[Collected data]
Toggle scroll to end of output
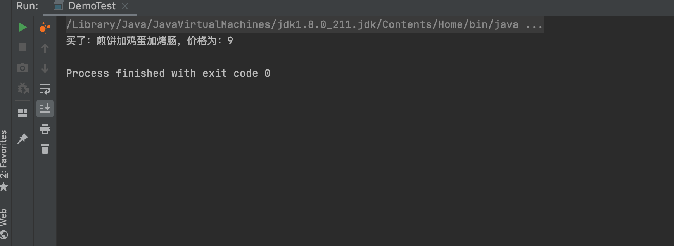The height and width of the screenshot is (246, 674). [x=45, y=109]
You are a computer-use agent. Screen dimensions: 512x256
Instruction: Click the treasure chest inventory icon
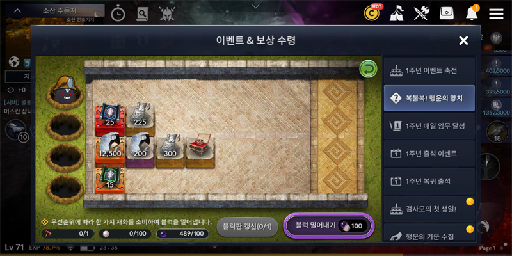click(x=446, y=13)
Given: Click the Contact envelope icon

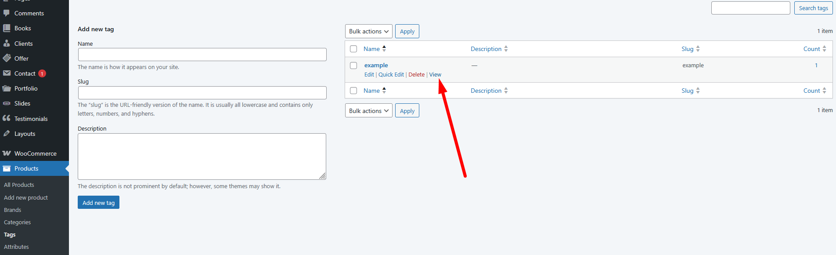Looking at the screenshot, I should click(x=7, y=73).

### [Action item]
Skipping all images, print the data above a second time exactly.

### [Result for this task]
Toggle scroll to end of output
The height and width of the screenshot is (246, 674). [x=45, y=109]
You are a computer-use agent. Screen dimensions: 512x256
Instruction: Click the treasure chest inventory icon
click(x=446, y=13)
Given: Click the Contact envelope icon

Looking at the screenshot, I should click(x=7, y=73).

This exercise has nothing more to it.